2.      Funcionários — Concurso — Organização e desenrolar das provas do concurso — Repartição das competências entre a autoridade investida do poder de nomeação e o júri — Fixação no anúncio de concurso

(Estatuto dos funcionários, anexo III))

3.      Funcionários — Concurso — Requisitos de admissão — Fixação no anúncio de concurso — Duração mínima da experiência profissional — Falta de indicação expressa no anúncio de concurso do modo de cálculo desta duração — Apreciação pelo júri — Fiscalização de regularidade pela autoridade investida do poder de nomeação — Substituição do modo de cálculo — Inadmissibilidade

(Estatuto dos funcionários, artigo 5.°, n.° 3)

4.      Recursos de funcionários — Ação de indemnização — Anulação do ato impugnado que não assegura a adequada reparação do prejuízo material — Perda de oportunidade de ser recrutado — Critérios

(Artigo 340.° TFUE; Estatuto dos funcionários, artigo 91.°, n.° 1)

1.      No domínio do recrutamento do pessoal das instituições europeias realizado através da organização de um concurso geral, devido ao princípio da independência que rege o exercício das funções próprias dos júris de concurso, a autoridade investida do poder de nomeação não dispõe do poder de anular ou de alterar uma decisão que o júri tomou no âmbito das suas competências, conforme fixadas, designadamente, pelo artigo 30.° do Estatuto, bem como pelo artigo 5.° do seu anexo III.

No entanto, estando obrigada a tomar decisões isentas de ilegalidade, a autoridade investida do poder de nomeação não pode estar vinculada pela decisão de um júri cuja ilegalidade é suscetível de afetar, consequentemente, as suas próprias decisões administrativas. É por esta razão que a autoridade investida do poder de nomeação, antes de proceder à nomeação de um funcionário, tem a obrigação de verificar se o candidato em causa preenche todos os requisitos que o Estatuto impõe, sob pena de nulidade da decisão de recrutamento, para que ele possa ser regularmente recrutado pela União.
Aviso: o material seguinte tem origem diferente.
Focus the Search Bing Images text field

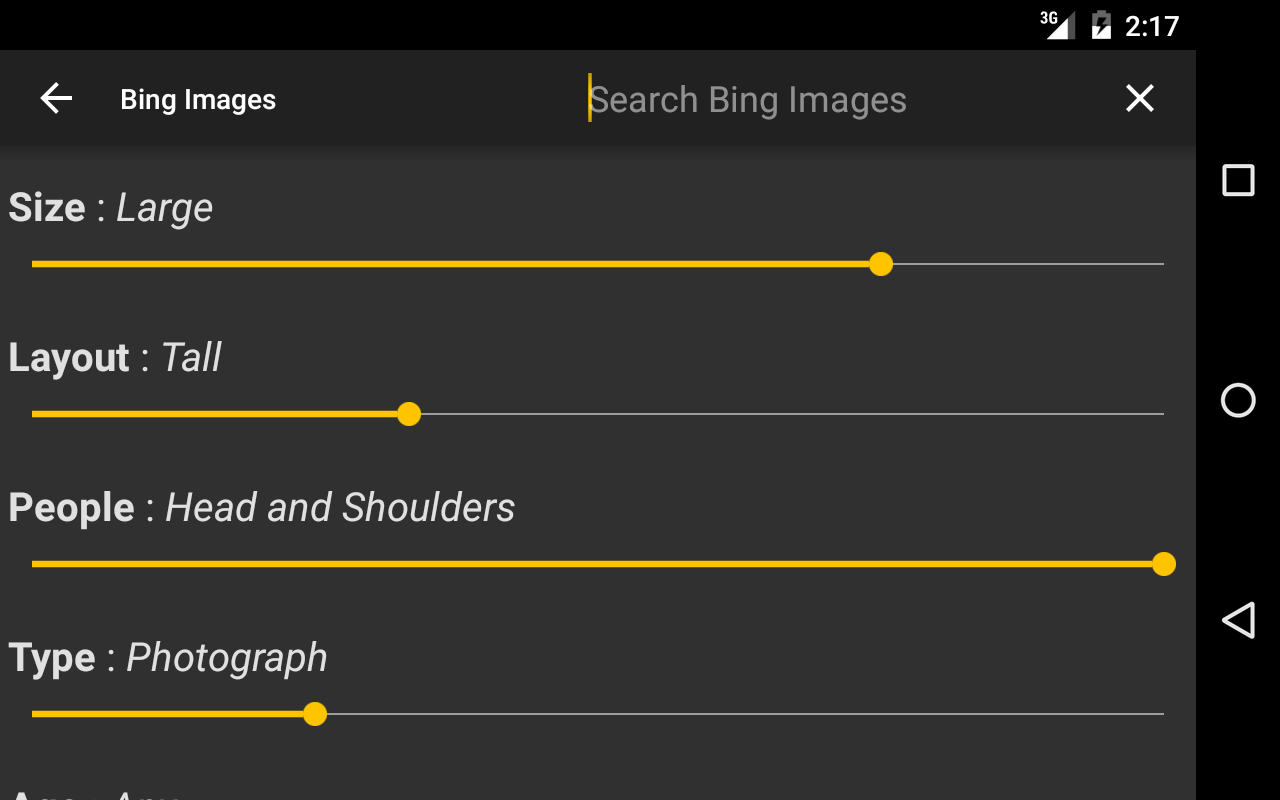pos(800,99)
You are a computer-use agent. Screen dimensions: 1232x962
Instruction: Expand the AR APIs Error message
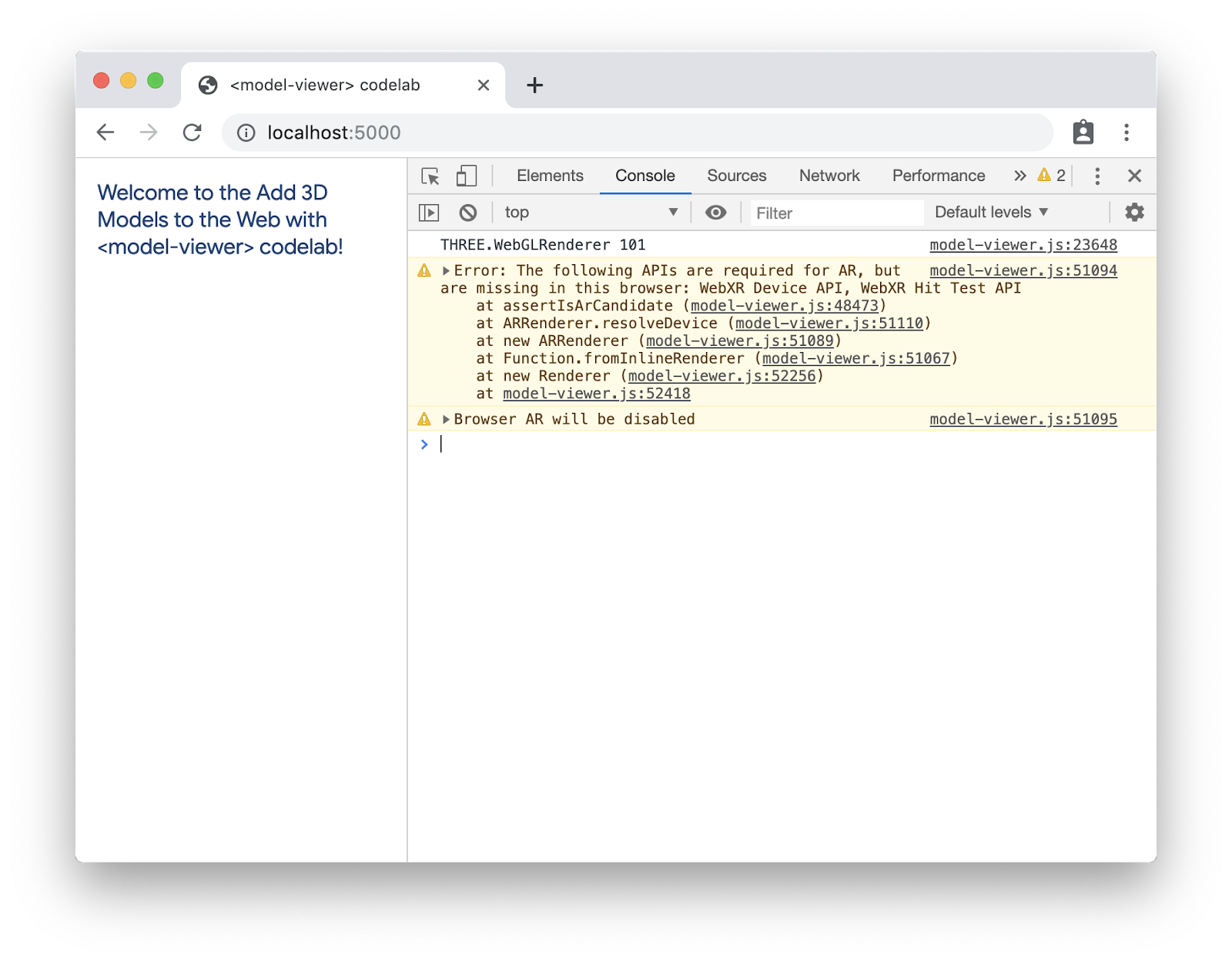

Quando, por exemplo, for evidente que a decisão do júri de admitir um candidato a realizar as provas do concurso é ilegal, dado que está viciada por um erro manifesto, a autoridade investida do poder de nomeação, à qual o júri transmitiu a lista de reserva em que figura o nome desse candidato que entretanto passou nas provas, deve então recusar proceder à nomeação do referido candidato aprovado.

(cf. n.os 39 e 40)

Ver:

Tribunal de Justiça: acórdãos de 23 de outubro de 1986, Schwiering/Tribunal de Contas, 142/85, EU:C:1986:405, n.os 19 e 20, e de 20 de fevereiro de 1992, Parlamento/Hanning, C‑345/90 P, EU:C:1992:79, n.° 22

Tribunal da Função Pública: acórdão de 23 de outubro de 2012, Eklund/Comissão, F‑57/11, EU:F:2012:145, n.° 49, e despacho de 10 de julho de 2014, Mészáros/Comissão, F‑22/13, EU:F:2014:189, n.° 48

2.      O anúncio de concurso constitui o quadro legal de qualquer processo de seleção para o provimento de um lugar nas instituições da União, na medida em que, sem prejuízo das disposições superiores do Estatuto pertinentes, incluindo o anexo III do Estatuto, rege, por um lado, a repartição das competências entre a autoridade investida do poder de nomeação e o júri na organização e no desenrolar das provas do concurso e fixa, por outro, os requisitos relativos à participação dos candidatos, em especial o respetivo perfil, os respetivos direitos e as respetivas obrigações específicas.

Por conseguinte, o anúncio do concurso seria privado do seu objeto se a autoridade investida do poder de nomeação pudesse afastar da lista de reserva um candidato aprovado, invocando um requisito ou uma modalidade de admissão que não figura nem no referido anúncio nem no Estatuto, ou que não foi, em qualquer caso, objeto, anteriormente à adoção do anúncio de concurso, de publicação acessível ou necessariamente conhecida do júri ou dos candidatos interessados.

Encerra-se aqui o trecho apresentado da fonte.